I replied to your other thread. One thing I didn't mention is that a mounted Myrmecophila will likely need watering almost daily during warm weather, and several times a week during the winter.
Other people may be able to grow these in pots, but I failed that way several times.
My large seedling came with all the roots cut off like a flat-top haircut, so I suspect it was growing on a mount at the vendor's nursery.
Myrmecophilas survive prolonged drought, but not prolonged wet roots, unless the roots are fully out in the air. Some of them live in areas where daytime temperatures are quite warm in the winter, and there is no rain and no dew for many months. They don't grow in full sun in these areas, but under the canopy of deciduous trees.
Mine tried to grow after it arrived last summer. I had tied it to a piece of mesquite branch, but I didn't realize how much water it wanted. It made one weak new growth and no new roots. Then that growth died. Then it made another weak new growth, but no new roots. By then it was late fall. I decided to begin watering it every day, and on warm winter days I soaked it in a tub of water for hours. The second growth lived, but still no new roots.

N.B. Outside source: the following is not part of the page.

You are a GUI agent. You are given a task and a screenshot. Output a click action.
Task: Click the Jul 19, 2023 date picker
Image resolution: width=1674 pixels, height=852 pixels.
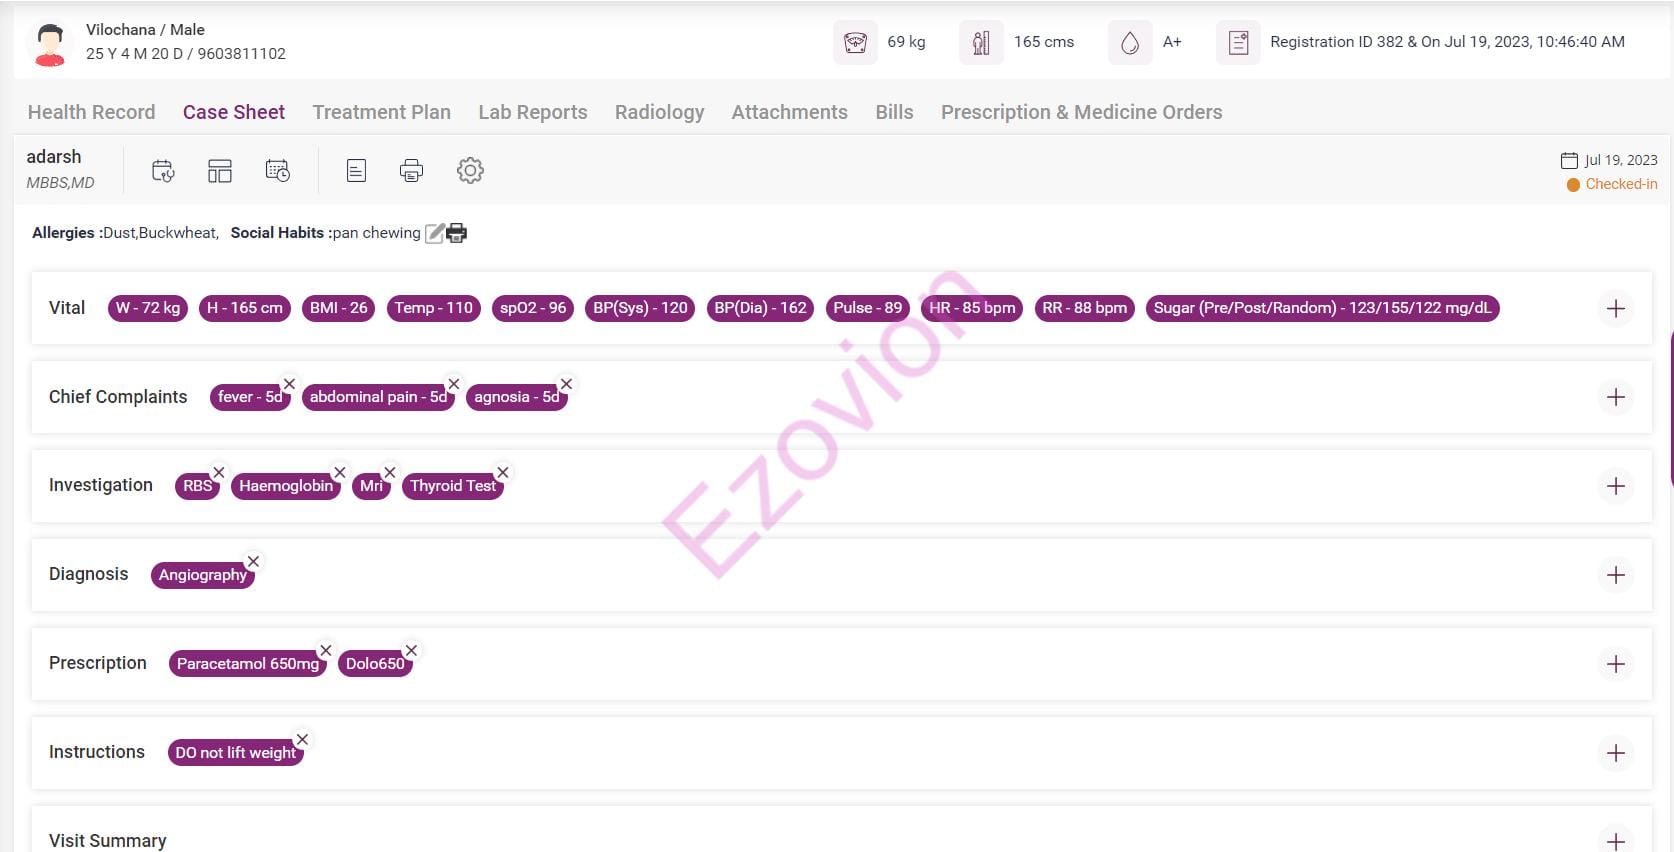point(1609,160)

When it began getting good and warm in my sunroom, a back bulb suddenly sprouted a new growth from pretty far up the pseudobulb, not from the usual spot on the rhizome. Then that new growth began making roots, which are now reaching all over the place. This new growth is already starting another new growth. This makes me think these plants may only sprout new growths from a potential growth point if it is exposed to the sun. The rhizome of my plant is on the branch, in shade.